Bongkarperkara.id – Kota Cilegon Penemuan Ribuan fisik kartu Kusuka (Pelaku usaha bidang Pelautan dan Perikanan) yang terbuang dan ditemukan di lapak rongsok menjadi polemik, khususnya bagi kalangan para Nelayan di Kp Nelayan Medaksa, Pulo Merak dan Citangkil, kota Cilegon.
Beberapa waktu lalu juga ada tumpukan yang didalam karung tersebut juga telah ditemukan ratusan kartu KIP (Kartu Indonesia Pintar) Kota Cilegon.
Penemuan kartu Kusuka Dan KIP Kota Cilegon pada 09 November tahun 2025 di lapak Rongsok milik inisial (JYD), berada di sekitar Jln Nakula, Desa Ciwaduk, kecamatan Cilegon, kota Cilegon, Banten.
Penelusuran team investigasi wartawan yang mencari fakta lebih lanjutnya akan mendatangi beberapa instansi terkait.
Kemudian pengawasan inspektorat kota Cilegon guna mendapatkan jawaban dari kelanjutan berita yang sebelum sudah tayang di media online Krakatau.

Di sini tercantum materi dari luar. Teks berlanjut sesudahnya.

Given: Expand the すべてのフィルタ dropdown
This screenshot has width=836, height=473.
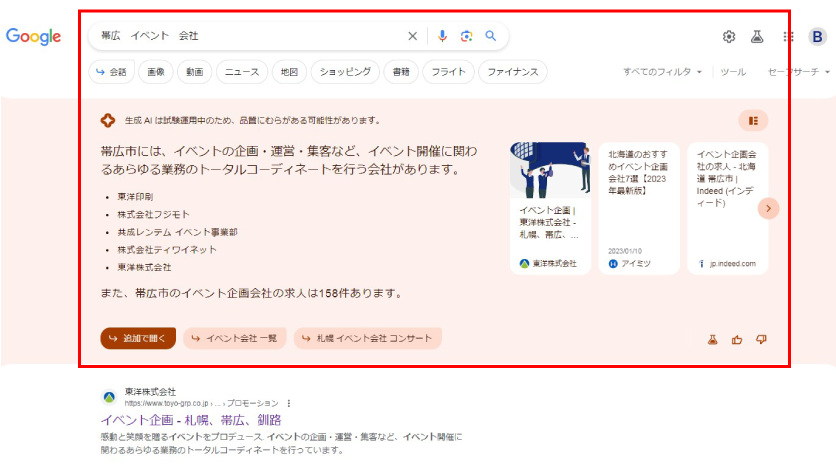Looking at the screenshot, I should coord(662,72).
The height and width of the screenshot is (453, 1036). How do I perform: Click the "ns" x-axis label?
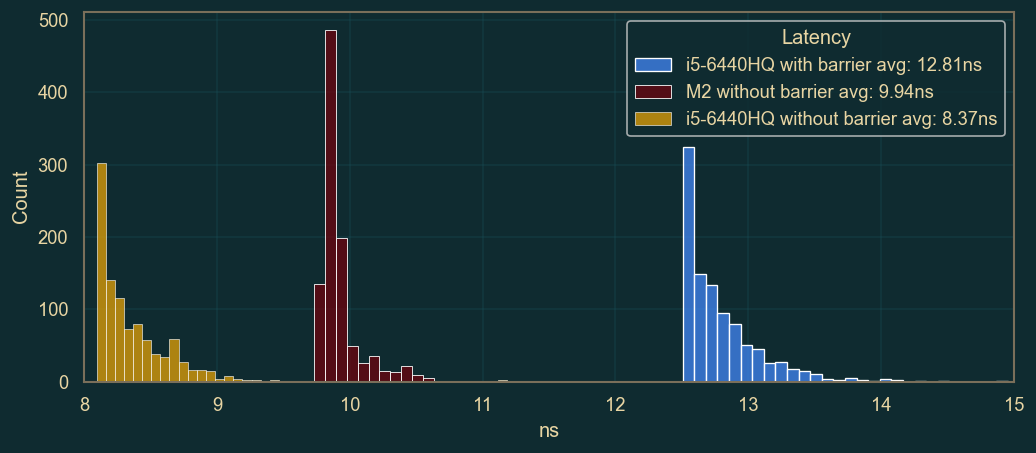click(x=549, y=432)
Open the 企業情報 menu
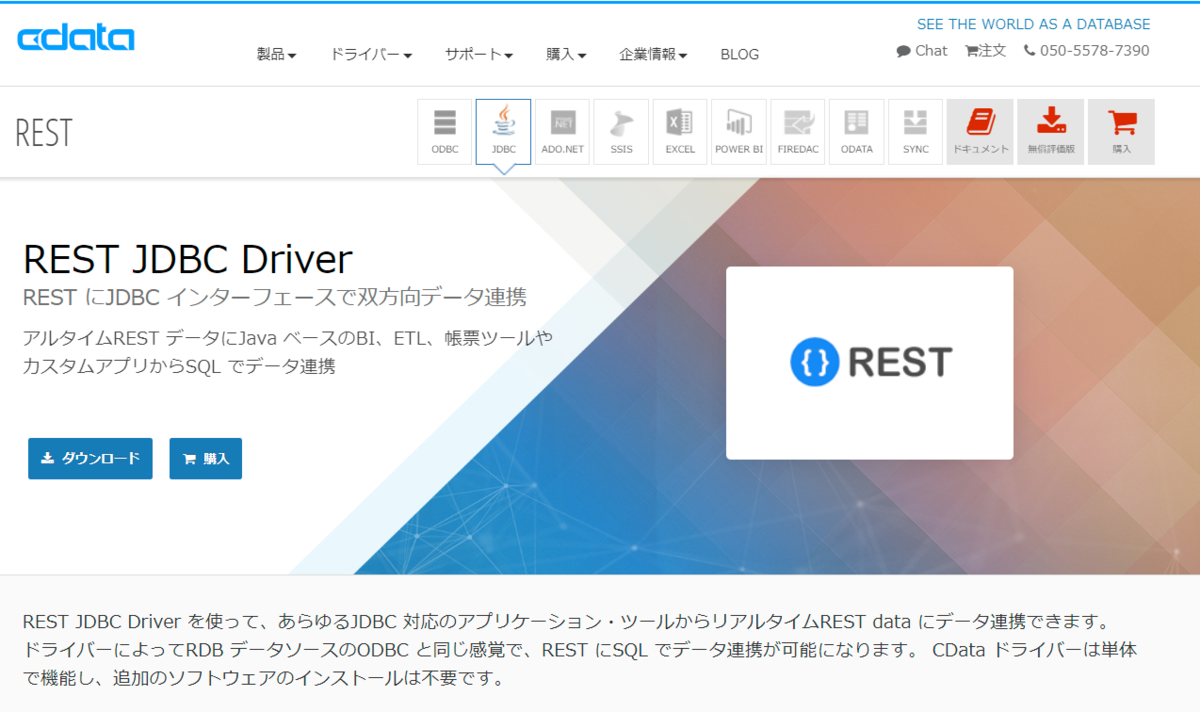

Disinyalir adanya praktek korupsi yang dilakukan dinas terkait, agar dilakukan penyelidikan dan mengungkap siapa dalang dibalik pelaku yang merugikan negara
Saat awak media mendatangi langsung KP. Nelayan Medaksa di Pulo Merak, beberapa nelayan mengaku belum ada menerima kartu Kusuka. Selasa (28/4).
Bahkan ada salah satu nelayan yang nama nya tercantum di kartu tersebut berinisial SDT Sontak kaget dan ekspresi nelayan itu terkejut, lalu mengaku belum pernah menerima fisik kartunya itu.
“Itu tidak pernah ada saya menggunakan fasilitas program Kusuka.” Ujarnya.
Dan, saat awak media mengkonfirmasi ke pihak kantor KKP (Kantor kelautan Perikanan) kota Cilegon, Ari yang selaku petugas pelaksana mengatakan, bahwa Kusuka tersebut” hanya pengimputan data saja. “Ya itupun yang melaksanakan tugasnya dari Kementrian langsung agar diakui nelayan yang masuk pendataan bahwa benar profesi nelayan dan tidak Ada sangkut pautnya dengan KKP kota Cilegon.” Ucap Ari.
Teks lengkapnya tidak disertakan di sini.